Evidence not fabricated but still tainted, appeals court rules

Although a Sedgwick County prosecutor didn’t make up evidence, the Kansas Court of Appeals ruled he still shouldn’t have used it.

The most recent opinion (.pdf) is the second time the court ordered a new trial on whether Robert C. Ontiberos should be put in a mental hospital indefinitely as a sexually violent predator.

The Court of Appeals originally made that ruling, partly based on its belief the prosecutor fabricated evidence. But days after the ruling, the missing report was found in the court file.

The Court of Appeals then rescinded its order and agreed to hear the case again.

This time, the appeals judges said that although the evidence existed, it wasn’t properly admitted during cross-examination, so the judges concluded Prosecutor Marc Bennett still committed a foul:We certainly understand that one of the acceptable techniques of impeachment is cross-examination of a witness about a prior inconsistent statement. But there are rules that must be obeyed…The court also said Bennett exaggerated the information in the report that was lost, then found. Bennett had originally stated the prison disciplinary report against Ontiberos described him fashioning a weapon by wrapping duct tape around a pen. The court said the infraction was listed by prison officials as “less dangerous contriband.” Bennett had referred to it as a “knife.”

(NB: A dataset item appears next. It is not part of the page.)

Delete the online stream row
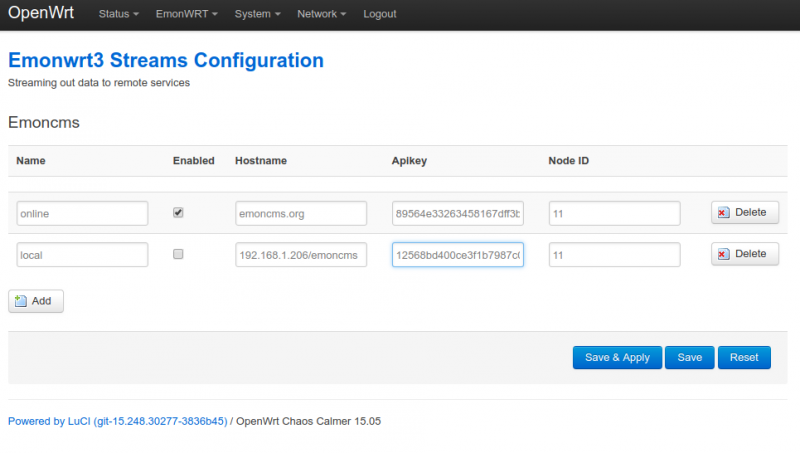 744,213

Judge Stephen Hill wrote in the opinion:This name for the object makes a much more violent impact than the “less than dangerous” contraband conclusion of the authorities who actually dealt with the object.

But the ruling by Hill, with judges Melissa Taylor Standridge and Henry Green, also harshly criticized Ontiberos’ lawyer, Greg Barker. The judges counted 12 times Barker could have objected to Bennett improperly using the documents. But Barker never objected.

Wrote Hill:… the lack of so many objections demonstrates an unacceptable level of incompetence on the part of Ontiberos’ court-appointed attorney.Once again, Ontiberos’ latest attorney, Michael Whalen, has won a new trial for his client.

But the Court of Appeals is not the last word. The state can now appeal to the Kansas Supreme Court.